Scan the records below for the line with "Click the Create" and the line with "This screenshot has width=707, height=399.". Repeat those two lines and every line between them exactly, and nothing else.

# Materials provided
+ + + + + + +

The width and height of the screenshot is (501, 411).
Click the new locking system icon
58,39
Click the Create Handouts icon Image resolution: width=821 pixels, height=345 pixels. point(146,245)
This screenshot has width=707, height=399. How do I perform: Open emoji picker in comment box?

+ + + + + + +

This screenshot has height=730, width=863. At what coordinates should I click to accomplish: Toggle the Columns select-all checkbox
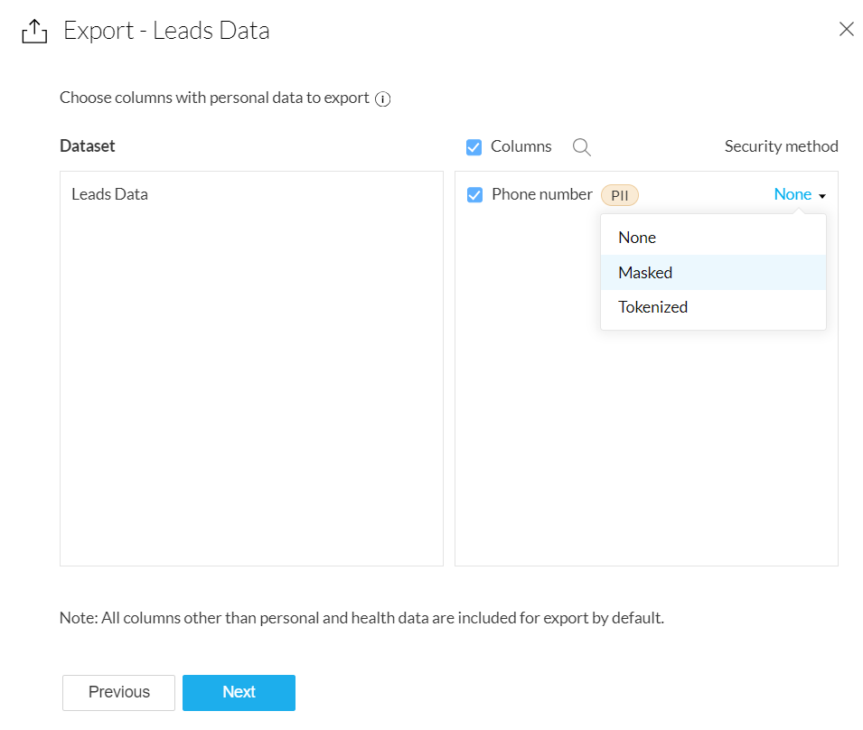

+ + + + + + +

# Exercise answer
Click the Create Handouts icon Image resolution: width=821 pixels, height=345 pixels. point(146,245)
This screenshot has width=707, height=399. How do I perform: Open emoji picker in comment box?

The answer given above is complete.